I put out an Advent Boot Camp last year and the response was great, so I thought I’d do it again. Just a little tweaking since Christmas isn’t always the same day of the week. Read the intro here or just dive right in and prepare for the Spirit to pump you up.1

This “Advent Boot Camp” is a guideline, not a foolproof plan. Feel free to substitute anything. What’s essential is that you’re spending time in silent prayer–not just prayer but silent prayer–and that you’re easing into it.

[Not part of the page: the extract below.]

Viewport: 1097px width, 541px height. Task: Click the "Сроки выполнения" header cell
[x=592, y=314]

Each day’s prayer starts with a 5 minute warmup. It’s hard just to snap from all the noise of the world into prayer, so take some time to slow down, talk to the Lord about what’s weighing on you, and get quiet. Then see what God has to say to you through his Word, his Saints, and the prayers of his Church. Finally, spend some good time in silence, either processing what you’ve read, talking to God, or trying to be still in his presence. If your prayer life has consisted solely of grace before meals and Mass on Sunday, this might be tough. But it will get easier. And what better time to seek silence than in the mad bustle leading up to Christmas?

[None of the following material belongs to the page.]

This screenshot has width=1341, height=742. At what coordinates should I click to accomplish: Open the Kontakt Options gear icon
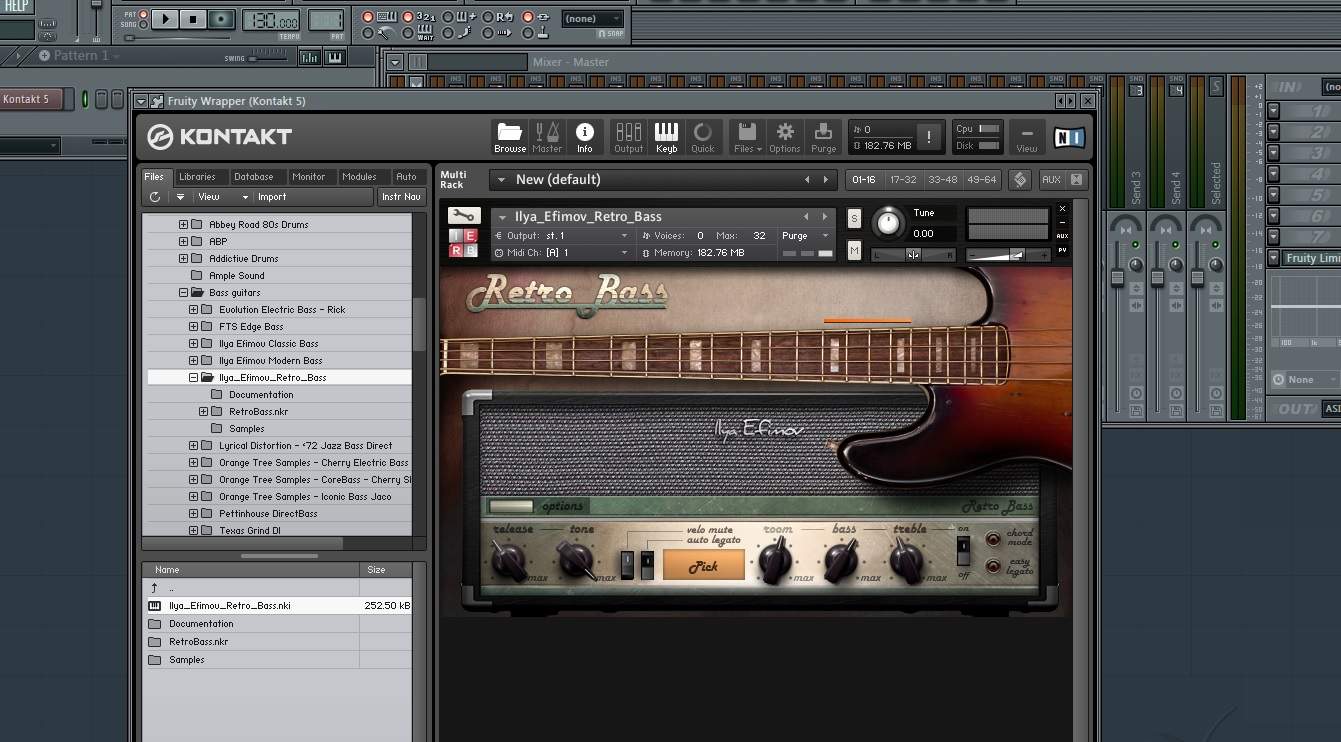tap(784, 137)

Advent boot campWeek 1: Begin each day with 5 minutes of prayer, make one chapel visit

  • Day 1: 5 minute warmup; Isaiah 40; 5 minutes silence
  • Day 2: 5 minute warmup; Isaiah 9:1-6; one decade of the rosary, 5 minutes silence
  • Day 3: 5 minute warmup; the Office of Readings2; 5 minutes silence
  • Day 4: 5 minute warmup; Catechism 522-526; one decade of the rosary; 5 minutes silence
  • Day 5: 5 minute warmup; Luke 1:26-38; 10 minutes silence
  • Day 6: 5 minute warmup; Chaplet of Divine Mercy; 5 minutes silence
  • Day 7: 15 minutes of prayer: your choice

Week 2: Begin and end each day with 5 minutes of prayer, attend one extra Mass

Week 3: Begin and end each day with 5 minutes of prayer, attend two extra Masses

  • Day 15: 5 minute warmup; John 1:1-18; reading from St. Gregory Nazianzen; 10 minutes silence
  • Day 16: 25 minutes of prayer: your choice
  • Day 17: 5 minute warmup; “O Come, O Come Emmanuel”; 15 minutes silence
  • Day 18: 5 minute warmup; the Office of Readings; 15 minutes silence
  • Day 19: 5 minute warmup; full rosary (joyful mysteries); 5 minutes silence
  • Day 20: 5 minute warmup; Isaiah 61-62; 15 minutes silence
  • Day 21: 5 minute warmup; make a good examination of conscience, asking God to cast light into all the areas of sin in your life and to make you truly repentant and grateful for his love and mercy; go to confession; 15 minutes silence

Week 4: Begin and end each day with 5 minutes of prayer, make two chapel visits

I’ve compiled the non-Biblical readings here if you want to print them in advance: Advent Boot Camp readings

This is going to max you out at 30-35 minutes of prayer at one time. If you feel like you can do more than that, go for it. But if you’re a beginner when it comes to non-liturgical prayer, this might be a good way to get started. Whether you’re interested in this approach or not, do spend some time praying about how you’re going to try to grow closer to the Lord this Advent. But don’t stress about it–it’s supposed to be a time of preparation and peace, not frantic anxiety, despite what the mall might do to you this time of year. You might consider starting to read the Bible through in a year using this schedule. Or read Caryll Houselander’s The Reed of God. Just be sure you do something more than bake and shop to prepare for Christmas this year. The Christ Child is coming, after all. Offer him your heart.

  1. Ten points if you read that in your Hans and Franz voice. []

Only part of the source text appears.